As illustrated in FIG. 3 and FIG. 4, the recording head 58 has a main magnetic pole 60, a write shield magnetic pole (trailing shield magnetic pole) 62, a junction part 67, a high frequency oscillator (for example, a spin torque oscillator 65), and a recording coil 70. The main magnetic pole 60 is formed of a soft magnetic material, and generates a recording magnetic field in a direction perpendicular to the surface of the magnetic disk 12 (to the recording layer). The soft magnetic material has a high permeability and a high saturation magnetic flux density. The write shield magnetic pole (trailing shield magnetic pole) 62 is formed of a soft magnetic material, and is arranged on the trailing side of the main magnetic pole 60 with a write gap WG interposed therebetween and is provided so as to efficiently close a magnetic path via the soft magnetic layer 102 directly under the main magnetic pole. The junction part 67 physically joins the upper part of the main magnetic pole 60 to the write shield magnetic pole 62. The high frequency oscillator (spin torque oscillator 65) is formed of a nonmagnetic conductive body arranged between the tip part 60 a of the main magnetic pole 60 and the write shield magnetic pole 62 and on a portion of the ABS. The recording coil 70 is arranged wounding around a magnetic path including the main magnetic pole 60 and the write shield magnetic pole 62 to cause a magnetic flux to flow through the main magnetic pole 60 for writing signals to the magnetic disk 12. A current supplied to the recording coil 70 is controlled by the control circuit board 25 (control part) of the HDD.

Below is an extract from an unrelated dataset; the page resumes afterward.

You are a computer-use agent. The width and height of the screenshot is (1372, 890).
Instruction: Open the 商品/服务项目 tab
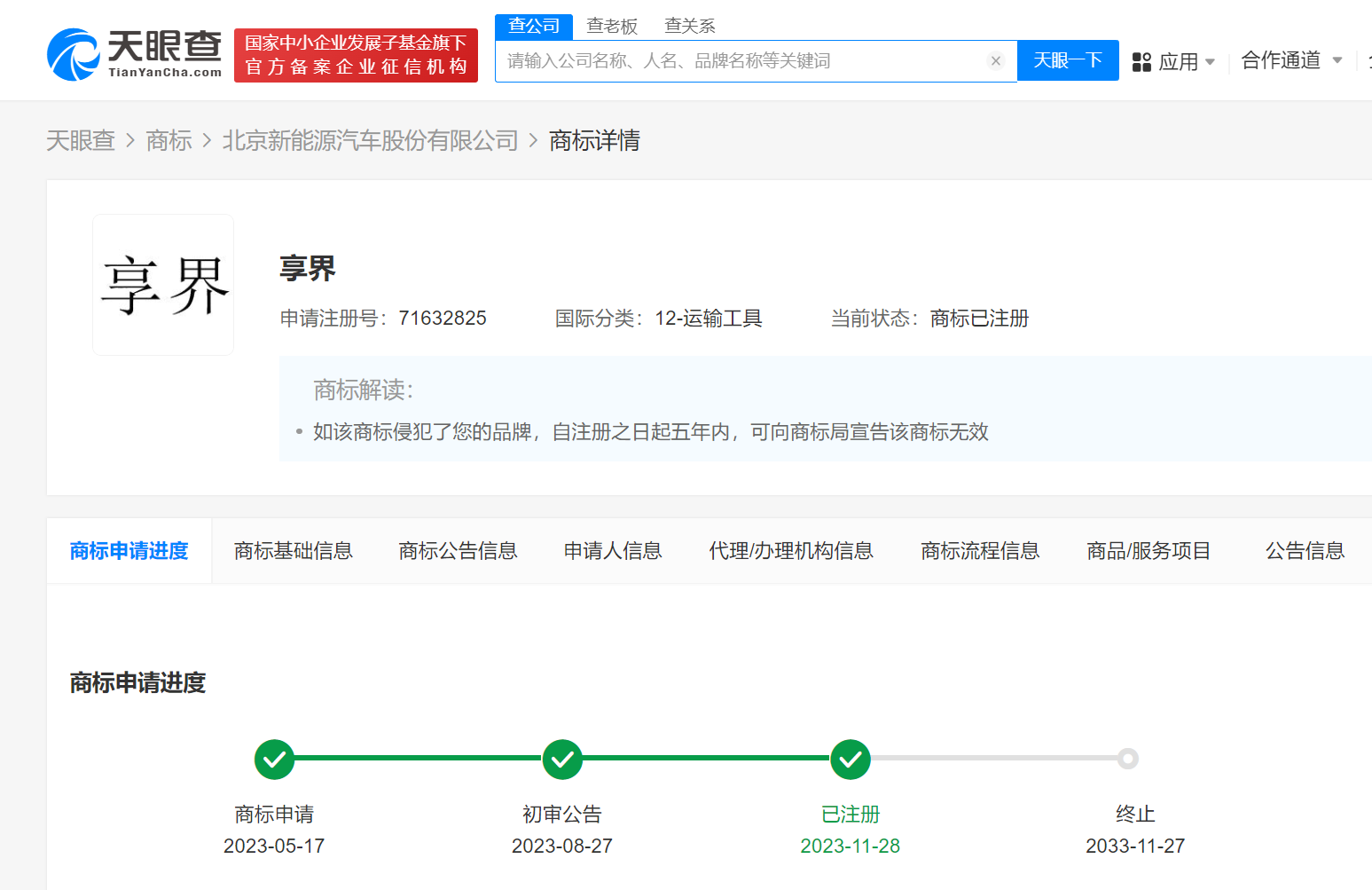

An electrically insulating layer 61 is arranged on the junction part 67 of the main magnetic pole 60 and the write shield magnetic pole 62. Thereby, the main magnetic pole and the write shield magnetic pole are insulated each other. The main magnetic pole 60 and the write shield magnetic pole 62 are respectively electrically connected to drive terminal electrodes 63. A current circuit is configured such that a current is passed in series from these drive terminal electrodes 63 through the main magnetic pole 60, the spin torque oscillator 65, and the write shield magnetic pole 62. Thereby, the write shield magnetic pole 62 and the main magnetic pole 60 function as electrodes that perpendicularly pass a current to the spin torque oscillator 65.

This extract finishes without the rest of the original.